EXTRACTED MATERIAL:
* Begin *
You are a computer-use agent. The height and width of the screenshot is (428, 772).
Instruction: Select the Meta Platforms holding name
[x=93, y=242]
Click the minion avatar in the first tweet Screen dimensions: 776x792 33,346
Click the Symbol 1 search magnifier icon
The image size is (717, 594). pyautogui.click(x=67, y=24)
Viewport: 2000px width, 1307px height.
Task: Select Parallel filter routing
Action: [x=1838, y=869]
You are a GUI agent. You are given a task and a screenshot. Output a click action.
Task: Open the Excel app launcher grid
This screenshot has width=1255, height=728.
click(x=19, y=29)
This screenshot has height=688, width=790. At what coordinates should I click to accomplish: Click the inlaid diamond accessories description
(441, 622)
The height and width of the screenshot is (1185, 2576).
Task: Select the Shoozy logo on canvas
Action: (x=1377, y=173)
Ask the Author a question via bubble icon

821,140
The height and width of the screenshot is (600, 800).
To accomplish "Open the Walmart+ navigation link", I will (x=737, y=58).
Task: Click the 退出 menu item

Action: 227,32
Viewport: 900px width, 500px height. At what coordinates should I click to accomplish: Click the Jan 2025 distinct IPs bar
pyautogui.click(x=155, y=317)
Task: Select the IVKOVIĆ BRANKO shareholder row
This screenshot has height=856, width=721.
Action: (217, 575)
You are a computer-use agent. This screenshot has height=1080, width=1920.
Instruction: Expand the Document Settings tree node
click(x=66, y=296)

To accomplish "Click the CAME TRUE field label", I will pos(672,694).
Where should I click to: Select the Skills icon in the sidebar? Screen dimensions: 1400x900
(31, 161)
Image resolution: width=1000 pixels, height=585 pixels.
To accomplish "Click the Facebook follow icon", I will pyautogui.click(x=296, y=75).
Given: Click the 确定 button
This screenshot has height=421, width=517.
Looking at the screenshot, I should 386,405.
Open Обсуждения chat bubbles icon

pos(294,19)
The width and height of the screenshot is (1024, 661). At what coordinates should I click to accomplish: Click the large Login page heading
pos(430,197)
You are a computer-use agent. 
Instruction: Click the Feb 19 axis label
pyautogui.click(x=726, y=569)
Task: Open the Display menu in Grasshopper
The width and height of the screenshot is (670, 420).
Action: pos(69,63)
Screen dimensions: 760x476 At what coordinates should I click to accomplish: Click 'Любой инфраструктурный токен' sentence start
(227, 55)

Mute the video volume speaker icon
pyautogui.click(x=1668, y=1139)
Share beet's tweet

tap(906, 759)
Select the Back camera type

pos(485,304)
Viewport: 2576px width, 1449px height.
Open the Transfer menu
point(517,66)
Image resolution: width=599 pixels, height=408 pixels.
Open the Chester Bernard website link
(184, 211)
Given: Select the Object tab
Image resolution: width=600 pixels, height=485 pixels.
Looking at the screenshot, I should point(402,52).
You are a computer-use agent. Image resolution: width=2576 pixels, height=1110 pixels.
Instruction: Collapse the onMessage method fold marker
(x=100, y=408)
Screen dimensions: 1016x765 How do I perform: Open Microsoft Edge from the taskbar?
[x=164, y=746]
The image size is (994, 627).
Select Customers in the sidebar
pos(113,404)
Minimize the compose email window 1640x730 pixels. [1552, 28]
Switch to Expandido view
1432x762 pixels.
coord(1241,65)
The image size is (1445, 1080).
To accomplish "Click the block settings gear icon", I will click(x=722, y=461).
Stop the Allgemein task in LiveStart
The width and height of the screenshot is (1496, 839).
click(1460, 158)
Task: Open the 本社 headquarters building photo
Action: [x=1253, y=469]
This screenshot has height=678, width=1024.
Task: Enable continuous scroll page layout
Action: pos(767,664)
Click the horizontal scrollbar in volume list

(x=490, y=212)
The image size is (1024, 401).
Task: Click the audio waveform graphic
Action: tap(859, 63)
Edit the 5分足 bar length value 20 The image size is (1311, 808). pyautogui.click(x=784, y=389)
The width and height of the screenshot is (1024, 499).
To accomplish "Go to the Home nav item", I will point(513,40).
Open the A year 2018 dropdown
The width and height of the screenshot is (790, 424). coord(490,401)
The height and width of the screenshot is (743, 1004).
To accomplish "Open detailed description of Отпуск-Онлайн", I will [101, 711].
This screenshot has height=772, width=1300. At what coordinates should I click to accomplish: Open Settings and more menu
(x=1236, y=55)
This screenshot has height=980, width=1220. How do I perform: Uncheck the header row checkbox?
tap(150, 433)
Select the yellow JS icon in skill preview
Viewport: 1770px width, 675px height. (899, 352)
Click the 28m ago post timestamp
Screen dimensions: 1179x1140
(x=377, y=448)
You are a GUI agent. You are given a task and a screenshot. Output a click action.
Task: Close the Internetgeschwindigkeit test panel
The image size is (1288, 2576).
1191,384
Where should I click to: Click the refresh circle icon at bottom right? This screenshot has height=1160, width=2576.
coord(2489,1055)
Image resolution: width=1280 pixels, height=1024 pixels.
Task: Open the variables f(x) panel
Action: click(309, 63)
* End *
GOAL OF THE EXERCISE: Reproduce every line of the material above word for word, without changing anything.

TASK ANSWER:
You are a computer-use agent. The height and width of the screenshot is (428, 772).
Instruction: Select the Meta Platforms holding name
[x=93, y=242]
Click the minion avatar in the first tweet Screen dimensions: 776x792 33,346
Click the Symbol 1 search magnifier icon
The image size is (717, 594). pyautogui.click(x=67, y=24)
Viewport: 2000px width, 1307px height.
Task: Select Parallel filter routing
Action: [x=1838, y=869]
You are a GUI agent. You are given a task and a screenshot. Output a click action.
Task: Open the Excel app launcher grid
This screenshot has width=1255, height=728.
click(x=19, y=29)
This screenshot has height=688, width=790. At what coordinates should I click to accomplish: Click the inlaid diamond accessories description
(441, 622)
The height and width of the screenshot is (1185, 2576).
Task: Select the Shoozy logo on canvas
Action: (x=1377, y=173)
Ask the Author a question via bubble icon

821,140
The height and width of the screenshot is (600, 800).
To accomplish "Open the Walmart+ navigation link", I will (x=737, y=58).
Task: Click the 退出 menu item

Action: 227,32
Viewport: 900px width, 500px height. At what coordinates should I click to accomplish: Click the Jan 2025 distinct IPs bar
pyautogui.click(x=155, y=317)
Task: Select the IVKOVIĆ BRANKO shareholder row
This screenshot has height=856, width=721.
Action: (217, 575)
You are a computer-use agent. This screenshot has height=1080, width=1920.
Instruction: Expand the Document Settings tree node
click(x=66, y=296)

To accomplish "Click the CAME TRUE field label", I will pos(672,694).
Where should I click to: Select the Skills icon in the sidebar? Screen dimensions: 1400x900
(31, 161)
Image resolution: width=1000 pixels, height=585 pixels.
To accomplish "Click the Facebook follow icon", I will pyautogui.click(x=296, y=75).
Given: Click the 确定 button
This screenshot has height=421, width=517.
Looking at the screenshot, I should 386,405.
Open Обсуждения chat bubbles icon

pos(294,19)
The width and height of the screenshot is (1024, 661). At what coordinates should I click to accomplish: Click the large Login page heading
pos(430,197)
You are a computer-use agent. 
Instruction: Click the Feb 19 axis label
pyautogui.click(x=726, y=569)
Task: Open the Display menu in Grasshopper
The width and height of the screenshot is (670, 420).
Action: pos(69,63)
Screen dimensions: 760x476 At what coordinates should I click to accomplish: Click 'Любой инфраструктурный токен' sentence start
(227, 55)

Mute the video volume speaker icon
pyautogui.click(x=1668, y=1139)
Share beet's tweet

tap(906, 759)
Select the Back camera type

pos(485,304)
Viewport: 2576px width, 1449px height.
Open the Transfer menu
point(517,66)
Image resolution: width=599 pixels, height=408 pixels.
Open the Chester Bernard website link
(184, 211)
Given: Select the Object tab
Image resolution: width=600 pixels, height=485 pixels.
Looking at the screenshot, I should point(402,52).
You are a computer-use agent. Image resolution: width=2576 pixels, height=1110 pixels.
Instruction: Collapse the onMessage method fold marker
(x=100, y=408)
Screen dimensions: 1016x765 How do I perform: Open Microsoft Edge from the taskbar?
[x=164, y=746]
The image size is (994, 627).
Select Customers in the sidebar
pos(113,404)
Minimize the compose email window 1640x730 pixels. [1552, 28]
Switch to Expandido view
1432x762 pixels.
coord(1241,65)
The image size is (1445, 1080).
To accomplish "Click the block settings gear icon", I will click(x=722, y=461).
Stop the Allgemein task in LiveStart
The width and height of the screenshot is (1496, 839).
click(1460, 158)
Task: Open the 本社 headquarters building photo
Action: [x=1253, y=469]
This screenshot has height=678, width=1024.
Task: Enable continuous scroll page layout
Action: pos(767,664)
Click the horizontal scrollbar in volume list

(x=490, y=212)
The image size is (1024, 401).
Task: Click the audio waveform graphic
Action: tap(859, 63)
Edit the 5分足 bar length value 20 The image size is (1311, 808). pyautogui.click(x=784, y=389)
The width and height of the screenshot is (1024, 499).
To accomplish "Go to the Home nav item", I will point(513,40).
Open the A year 2018 dropdown
The width and height of the screenshot is (790, 424). coord(490,401)
The height and width of the screenshot is (743, 1004).
To accomplish "Open detailed description of Отпуск-Онлайн", I will [101, 711].
This screenshot has height=772, width=1300. At what coordinates should I click to accomplish: Open Settings and more menu
(x=1236, y=55)
This screenshot has height=980, width=1220. How do I perform: Uncheck the header row checkbox?
tap(150, 433)
Select the yellow JS icon in skill preview
Viewport: 1770px width, 675px height. (899, 352)
Click the 28m ago post timestamp
Screen dimensions: 1179x1140
(x=377, y=448)
You are a GUI agent. You are given a task and a screenshot. Output a click action.
Task: Close the Internetgeschwindigkeit test panel
The image size is (1288, 2576).
1191,384
Where should I click to: Click the refresh circle icon at bottom right? This screenshot has height=1160, width=2576.
coord(2489,1055)
Image resolution: width=1280 pixels, height=1024 pixels.
Task: Open the variables f(x) panel
Action: click(309, 63)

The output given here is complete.